In conclusion, we find that Pennsylvania case law has recognized the right to recover for the negligent infliction of emotional distress based on a theory of foreseeability, that the right to recover is predicated upon, inter alia, a party incurring a sensory shock which results in emotional trauma, and that such shock exists in cases such as the one at bar where a parent comes upon a seriously injured child immediately after the occurrence of an accident. Consequently, plaintiff father has stated a cause of action for the negligent infliction of emotional distress.

Regarding plaintiff mother, plaintiffs’ complaint only asserts that she suffered emotional trauma as a *606result of viewing the sutured dog bite and dog puncture wounds. There are no averments concerning the first and second factors of the foreseeability test of Sinn and therefore she has not stated a cause of. action.

Accordingly, we enter the following

ORDER

And now, May 7, 1985, for the reasons set forth in the attached opinion defendant’s demurrer as to the claim for the negligent infliction of emotional distress asserted by plaintiff John Laskas is dismissed. The preliminary objection is sustained as to plaintiff Eileen Laskas with 20 days leave granted to amend the complaint.

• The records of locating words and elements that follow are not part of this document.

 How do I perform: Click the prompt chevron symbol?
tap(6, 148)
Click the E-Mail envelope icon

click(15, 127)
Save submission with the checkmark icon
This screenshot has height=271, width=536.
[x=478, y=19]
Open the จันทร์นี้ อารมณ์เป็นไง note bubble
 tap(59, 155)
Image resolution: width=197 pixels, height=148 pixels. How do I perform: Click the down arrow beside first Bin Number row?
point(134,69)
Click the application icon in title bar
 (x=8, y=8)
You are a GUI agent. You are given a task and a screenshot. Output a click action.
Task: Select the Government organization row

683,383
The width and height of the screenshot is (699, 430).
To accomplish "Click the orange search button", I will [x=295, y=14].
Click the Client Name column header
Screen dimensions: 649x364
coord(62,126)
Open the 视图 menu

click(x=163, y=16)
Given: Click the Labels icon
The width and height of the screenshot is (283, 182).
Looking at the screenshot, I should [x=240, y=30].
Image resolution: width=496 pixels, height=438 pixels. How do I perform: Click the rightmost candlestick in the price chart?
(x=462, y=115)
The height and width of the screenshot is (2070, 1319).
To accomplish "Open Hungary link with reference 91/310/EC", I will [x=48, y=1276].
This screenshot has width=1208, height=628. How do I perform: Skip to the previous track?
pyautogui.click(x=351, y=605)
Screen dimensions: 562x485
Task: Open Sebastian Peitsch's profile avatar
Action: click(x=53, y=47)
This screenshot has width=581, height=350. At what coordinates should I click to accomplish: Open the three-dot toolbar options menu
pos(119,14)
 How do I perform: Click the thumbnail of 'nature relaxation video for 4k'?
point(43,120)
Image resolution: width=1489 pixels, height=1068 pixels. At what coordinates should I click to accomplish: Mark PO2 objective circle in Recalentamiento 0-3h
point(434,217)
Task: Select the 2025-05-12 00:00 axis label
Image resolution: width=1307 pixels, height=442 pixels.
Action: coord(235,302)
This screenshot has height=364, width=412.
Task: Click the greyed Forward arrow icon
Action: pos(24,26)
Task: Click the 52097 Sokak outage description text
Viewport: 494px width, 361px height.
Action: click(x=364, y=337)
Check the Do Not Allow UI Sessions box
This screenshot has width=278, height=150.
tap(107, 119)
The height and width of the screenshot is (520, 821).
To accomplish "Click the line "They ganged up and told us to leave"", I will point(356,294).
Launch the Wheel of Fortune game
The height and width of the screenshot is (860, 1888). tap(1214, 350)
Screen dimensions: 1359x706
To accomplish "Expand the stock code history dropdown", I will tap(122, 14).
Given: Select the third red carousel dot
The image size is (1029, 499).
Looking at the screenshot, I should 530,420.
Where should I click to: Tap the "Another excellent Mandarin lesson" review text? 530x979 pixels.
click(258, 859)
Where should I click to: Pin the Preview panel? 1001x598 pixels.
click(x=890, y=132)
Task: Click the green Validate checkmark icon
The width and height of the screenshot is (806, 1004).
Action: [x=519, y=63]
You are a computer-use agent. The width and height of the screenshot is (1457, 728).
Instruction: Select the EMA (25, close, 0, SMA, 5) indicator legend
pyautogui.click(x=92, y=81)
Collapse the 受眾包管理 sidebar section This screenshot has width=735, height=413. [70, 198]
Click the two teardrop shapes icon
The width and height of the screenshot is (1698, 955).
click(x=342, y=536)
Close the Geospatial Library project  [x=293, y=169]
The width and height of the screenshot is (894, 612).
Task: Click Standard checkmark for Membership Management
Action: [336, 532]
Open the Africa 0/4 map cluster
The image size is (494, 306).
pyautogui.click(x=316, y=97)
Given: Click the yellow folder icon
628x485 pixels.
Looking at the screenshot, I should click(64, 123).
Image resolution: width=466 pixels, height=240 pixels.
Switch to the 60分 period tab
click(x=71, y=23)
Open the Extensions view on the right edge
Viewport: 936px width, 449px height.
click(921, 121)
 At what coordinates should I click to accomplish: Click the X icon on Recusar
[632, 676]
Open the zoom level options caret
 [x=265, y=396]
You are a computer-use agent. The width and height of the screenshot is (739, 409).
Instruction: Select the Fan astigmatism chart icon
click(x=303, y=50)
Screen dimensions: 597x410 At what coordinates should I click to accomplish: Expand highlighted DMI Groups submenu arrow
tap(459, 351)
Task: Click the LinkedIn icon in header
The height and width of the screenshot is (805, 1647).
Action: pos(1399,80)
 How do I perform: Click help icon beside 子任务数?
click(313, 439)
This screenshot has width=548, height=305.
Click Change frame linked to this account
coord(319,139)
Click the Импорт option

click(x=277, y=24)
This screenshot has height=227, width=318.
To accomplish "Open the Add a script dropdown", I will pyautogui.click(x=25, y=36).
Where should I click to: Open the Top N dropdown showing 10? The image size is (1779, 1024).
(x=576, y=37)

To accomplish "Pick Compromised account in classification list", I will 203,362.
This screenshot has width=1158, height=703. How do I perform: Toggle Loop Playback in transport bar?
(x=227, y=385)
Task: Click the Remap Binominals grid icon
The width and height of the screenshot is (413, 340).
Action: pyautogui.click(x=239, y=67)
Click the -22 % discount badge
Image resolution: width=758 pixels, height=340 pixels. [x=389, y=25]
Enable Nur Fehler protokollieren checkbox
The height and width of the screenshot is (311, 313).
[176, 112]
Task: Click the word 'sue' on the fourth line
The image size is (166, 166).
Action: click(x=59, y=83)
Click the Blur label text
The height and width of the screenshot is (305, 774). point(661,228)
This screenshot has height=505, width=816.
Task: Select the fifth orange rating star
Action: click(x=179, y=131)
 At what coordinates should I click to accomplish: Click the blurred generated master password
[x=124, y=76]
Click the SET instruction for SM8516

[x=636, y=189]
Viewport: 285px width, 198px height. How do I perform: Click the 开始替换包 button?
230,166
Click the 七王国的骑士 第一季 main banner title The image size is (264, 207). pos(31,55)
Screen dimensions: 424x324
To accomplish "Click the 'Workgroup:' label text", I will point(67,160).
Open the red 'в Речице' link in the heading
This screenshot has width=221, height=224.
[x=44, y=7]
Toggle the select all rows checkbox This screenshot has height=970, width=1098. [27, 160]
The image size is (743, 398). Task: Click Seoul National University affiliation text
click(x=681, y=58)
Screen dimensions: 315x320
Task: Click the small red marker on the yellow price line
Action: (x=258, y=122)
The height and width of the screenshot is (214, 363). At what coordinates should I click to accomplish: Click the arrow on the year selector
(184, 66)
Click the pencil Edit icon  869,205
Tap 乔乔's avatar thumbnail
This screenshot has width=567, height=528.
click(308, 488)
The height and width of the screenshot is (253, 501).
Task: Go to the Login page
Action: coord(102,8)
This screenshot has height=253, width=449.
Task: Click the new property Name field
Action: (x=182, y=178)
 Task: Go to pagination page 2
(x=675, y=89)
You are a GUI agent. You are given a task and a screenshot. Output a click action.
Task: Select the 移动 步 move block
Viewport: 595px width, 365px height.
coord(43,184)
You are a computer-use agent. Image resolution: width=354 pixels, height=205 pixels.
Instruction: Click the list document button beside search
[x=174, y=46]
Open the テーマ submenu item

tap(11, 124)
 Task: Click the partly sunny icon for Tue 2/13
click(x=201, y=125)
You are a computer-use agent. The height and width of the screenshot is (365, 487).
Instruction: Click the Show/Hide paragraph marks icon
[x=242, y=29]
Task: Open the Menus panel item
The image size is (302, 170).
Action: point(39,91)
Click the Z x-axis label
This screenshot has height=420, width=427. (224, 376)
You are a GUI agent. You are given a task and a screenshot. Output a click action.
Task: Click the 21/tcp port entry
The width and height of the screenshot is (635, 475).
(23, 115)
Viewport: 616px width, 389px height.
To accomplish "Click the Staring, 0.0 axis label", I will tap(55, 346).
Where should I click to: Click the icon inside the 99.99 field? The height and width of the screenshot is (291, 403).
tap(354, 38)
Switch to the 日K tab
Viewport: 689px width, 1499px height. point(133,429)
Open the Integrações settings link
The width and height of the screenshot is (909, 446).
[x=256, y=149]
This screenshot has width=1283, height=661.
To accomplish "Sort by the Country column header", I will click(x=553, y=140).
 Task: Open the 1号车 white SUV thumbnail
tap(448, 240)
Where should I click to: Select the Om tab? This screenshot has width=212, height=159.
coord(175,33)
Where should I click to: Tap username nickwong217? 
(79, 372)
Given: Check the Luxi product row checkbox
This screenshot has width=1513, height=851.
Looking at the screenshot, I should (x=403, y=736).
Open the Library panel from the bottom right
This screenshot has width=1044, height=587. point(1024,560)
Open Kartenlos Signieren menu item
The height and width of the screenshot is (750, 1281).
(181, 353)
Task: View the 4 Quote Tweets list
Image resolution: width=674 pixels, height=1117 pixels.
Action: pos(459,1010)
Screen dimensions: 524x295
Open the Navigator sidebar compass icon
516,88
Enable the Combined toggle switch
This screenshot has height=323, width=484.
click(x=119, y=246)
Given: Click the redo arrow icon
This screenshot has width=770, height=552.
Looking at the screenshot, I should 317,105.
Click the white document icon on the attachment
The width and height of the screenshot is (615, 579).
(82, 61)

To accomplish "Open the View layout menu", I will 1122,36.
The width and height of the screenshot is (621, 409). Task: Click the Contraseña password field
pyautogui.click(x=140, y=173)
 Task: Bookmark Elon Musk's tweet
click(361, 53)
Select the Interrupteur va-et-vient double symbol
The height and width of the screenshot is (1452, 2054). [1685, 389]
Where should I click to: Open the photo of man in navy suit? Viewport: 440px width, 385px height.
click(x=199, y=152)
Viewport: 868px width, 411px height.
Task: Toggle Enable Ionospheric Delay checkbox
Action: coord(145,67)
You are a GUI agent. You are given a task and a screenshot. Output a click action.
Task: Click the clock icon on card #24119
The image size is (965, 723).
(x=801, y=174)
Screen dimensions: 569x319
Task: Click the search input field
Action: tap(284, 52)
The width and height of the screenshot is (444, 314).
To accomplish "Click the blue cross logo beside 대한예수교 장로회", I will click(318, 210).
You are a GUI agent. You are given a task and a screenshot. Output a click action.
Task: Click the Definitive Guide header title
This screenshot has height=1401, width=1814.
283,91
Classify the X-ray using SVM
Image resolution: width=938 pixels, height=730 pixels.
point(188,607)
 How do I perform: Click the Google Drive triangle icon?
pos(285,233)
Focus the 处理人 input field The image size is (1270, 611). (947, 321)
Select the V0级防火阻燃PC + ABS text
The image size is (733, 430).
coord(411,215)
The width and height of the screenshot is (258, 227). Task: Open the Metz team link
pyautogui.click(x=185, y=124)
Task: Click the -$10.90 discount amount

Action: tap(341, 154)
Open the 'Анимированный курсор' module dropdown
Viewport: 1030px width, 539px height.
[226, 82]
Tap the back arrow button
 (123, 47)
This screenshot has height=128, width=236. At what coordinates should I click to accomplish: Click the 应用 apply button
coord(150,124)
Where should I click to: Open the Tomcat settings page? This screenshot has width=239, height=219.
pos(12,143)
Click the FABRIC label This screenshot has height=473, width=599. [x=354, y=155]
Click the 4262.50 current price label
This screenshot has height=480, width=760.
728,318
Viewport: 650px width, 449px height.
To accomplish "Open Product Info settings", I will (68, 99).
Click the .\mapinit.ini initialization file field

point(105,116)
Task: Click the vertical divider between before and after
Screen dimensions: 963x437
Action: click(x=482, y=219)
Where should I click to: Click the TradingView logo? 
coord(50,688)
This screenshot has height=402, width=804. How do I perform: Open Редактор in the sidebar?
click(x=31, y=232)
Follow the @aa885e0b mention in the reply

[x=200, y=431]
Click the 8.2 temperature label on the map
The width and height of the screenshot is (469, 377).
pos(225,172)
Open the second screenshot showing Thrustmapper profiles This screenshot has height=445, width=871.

. Under the standards set forth in Bartanus it will be inferred that the father came upon his daughter immediately after the accident because he .was there in such time so as to treat his daughter for the wounds.

. Prior to Sinn, Pennsylvania followed the “zone of danger theory” which required a party to be in personal danger of physical impact of a negligent force against him and to be in actual fear of impact in order for a cause of action for the negligent infliction of emotional distress to exist. Niederman v. Brodsky, 436 Pa. 401, 261 A.2d 84 (1970).

. Again, this is inferred.

. We are not unmindful of the opinion of two other judges of this court denying the right of recovery in similar cases but we will nevertheless join those other trial courts in the opposite view and shall look to our appellate court of last resort for guidance on this point.

. See Hathaway v. Superior Court, 169 Cal. Rptr. 435 (Cal. App. 1981); Parsons v. Superior Court, 146 Cal. Rptr. 495 (Cal. App. 1978); Arauz v. Gerhardt, 137 Cal. Rptr. 619 (Cal. App. 1977); Madigan v. City of Santa Ana, 193 Cal. Rptr. 593 (Cal. App. 1983), for contrary holdings.